Our experts tell you what you need to know about the Celestia modular blockchain and what's driving demand for its native token
The price of the native blockchain token Celestia (TIA) reached an all-time high of $20 on January 15. In less than three months of its existence, the token has increased in price almost tenfold. And the demand for it continues to be supported by the excitement around new projects in the network ecosystem.
Celestia Labs, the company behind the development of the Celestia blockchain network, raised $55 million in October 2022, led by venture capital firms Bain Capital Crypto and Polychain Capital. Following this investment round, Celestia's project achieved "unicorn" status with a $1 billion valuation.
The venture capital arm of the Coinbase exchange also participated in its funding. And the cryptocurrency arm of major market maker Jump Trading, Mike Novogratz's Galaxy Digital and a number of other venture capitalists and business angels. Prior to that, Celestia developers raised $1.5 million in a seed round in 2021. And in October 2023, the OKX crypto exchange announced its investment in this project.
Modular blockchain
Celestia Labs has been led by Mustafa Al-Bassam. As a 2019 PhD student in Computer Science at University College London, he published a paper titled "LazyLedger". And in which he presented a radical rethinking of the principles of blockchain. He described the possibility of separating the various functions of a distributed ledger. And in particular, how users request data, into separate "application layers". A key benefit of this approach would be to minimize the total amount of resources required to run the underlying blockchain.
Al-Bassam is co-authoring three research papers with Ethereum ecosystem co-founder Vitalik Buterin. In one of his 2022 talks, Buterin presented Celestia as a solution for scaling so-called rollups. These rollups leverage such "second-level" solutions in various forms. Such as Optimism or Arbitrum, and with their help users can make much cheaper and faster transactions than in Ethereum at the base level.
Celestia's primary use case is expected to be offloading the Ethereum blockchain from having to process the massive amount of data being produced by the rapidly growing ecosystem of rollup-based networks. Celestia's solutions further improve the efficiency of the Ethereum core network. while taking over data storage and streamlining transactions. And then further transferring that data to other blockchains to complete transactions.
Technically, the Celestia blockchain is used exclusively for these needs. It does not perform smart contracts or computations, unlike other blockchain networks.
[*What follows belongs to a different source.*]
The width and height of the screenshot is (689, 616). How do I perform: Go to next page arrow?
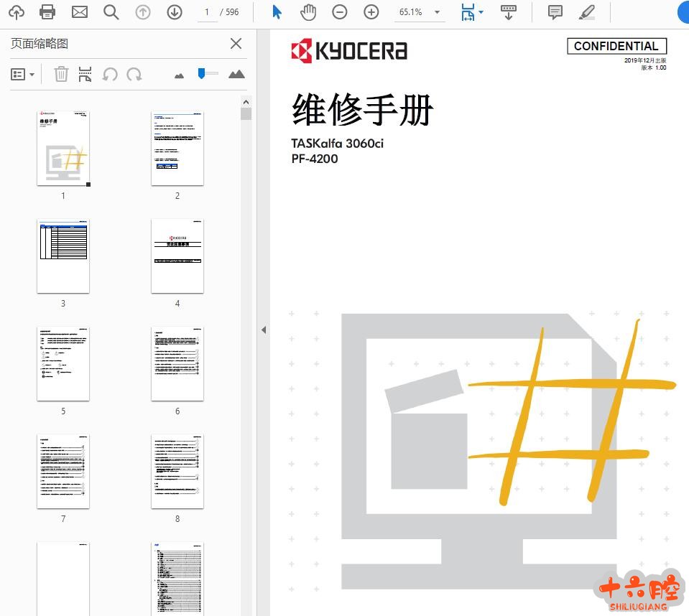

Instead, the Celestia model outsources these functions to rollups or other blockchains. And this is a key component of its flexible, modular design. That said, developers building applications on the Celestia network can combine different elements of its infrastructure while keeping them compatible.
Token launch
To use Celestia for data processing, rollup developers conduct a separate type of transaction on the network. And for which they pay a commission in native tokens - TIA. In September 2023, Celestia developers announced the launch of the token and its distribution as an airdrop to early users of the network. And who showed activity and participated in its testing in the early stages.
During the distribution of 60 million tokens TIA distributed to the wallets of 191 thousand qualified participants of the airdrop. And that amounted to about 6% of their total supply of 1 billion units. More than half of the existing tokens are distributed to early investors and developers. And another 140 million TIAs are allocated to fund future project initiatives. A significant portion of these tokens remain locked: early investors will receive tokens in several stages between October 2024 and October 2025, while developers will receive tokens until October 2026.
The token was listed by Binance, OKX, Bybit, KuCoin and other major crypto exchanges on its launch day on November 1, 2023. According to the results of the first day of trading, the price of TIA was fixed at $2.44 with a capitalization of about $344 million.
Less than three months later, in January 2024, the rate of TIA increased almost 10 times. On January 15, the token reached $20, and the size of its capitalization soared to 3 billion, which put TIA in the top 30 largest existing crypto-assets.
Why TIA token rose in price
Airdrop as a tool for attracting users has not only benefited Celestia itself. Developers of several projects that use its blockchain. They also announced the distribution of their own tokens to those who help Celestia to maintain its work, acting as a so-called transaction validator. And with this they provoked even more demand for the TIA token.
The TIA token allows application developers to use Celestia's blockchain without having to deploy their own validator network. Thus, those who act as validators by hosting their own tokens in staking. now play an important role in the ecosystem: they ensure that not only Celestia itself works correctly. But also those networks that rely on it for data availability.
Demand for the TIA token, as well as its price, began to skyrocket after two projects announced at the very beginning of 2024. They announced that they would airdrop their own tokens to all those who hold TIA in staking. The first of which was Saga. And its developers announced the distribution of SAGA tokens among 27 thousand participants in the list of those who until December 1, 2023 held in staking from 23 TIA tokens.
The Dymension project team soon announced plans to distribute 20 million DYM tokens to everyone who held at least 1 TIA in staking. The tokens themselves haven't launched yet. But qualified participants of the distribution are already putting them up for pre-sale on OTC services, where the price of a DYM token reaches almost $5.
Against this background, more and more market participants started buying and placing TIA tokens in staking. And expecting new giveaways from other projects.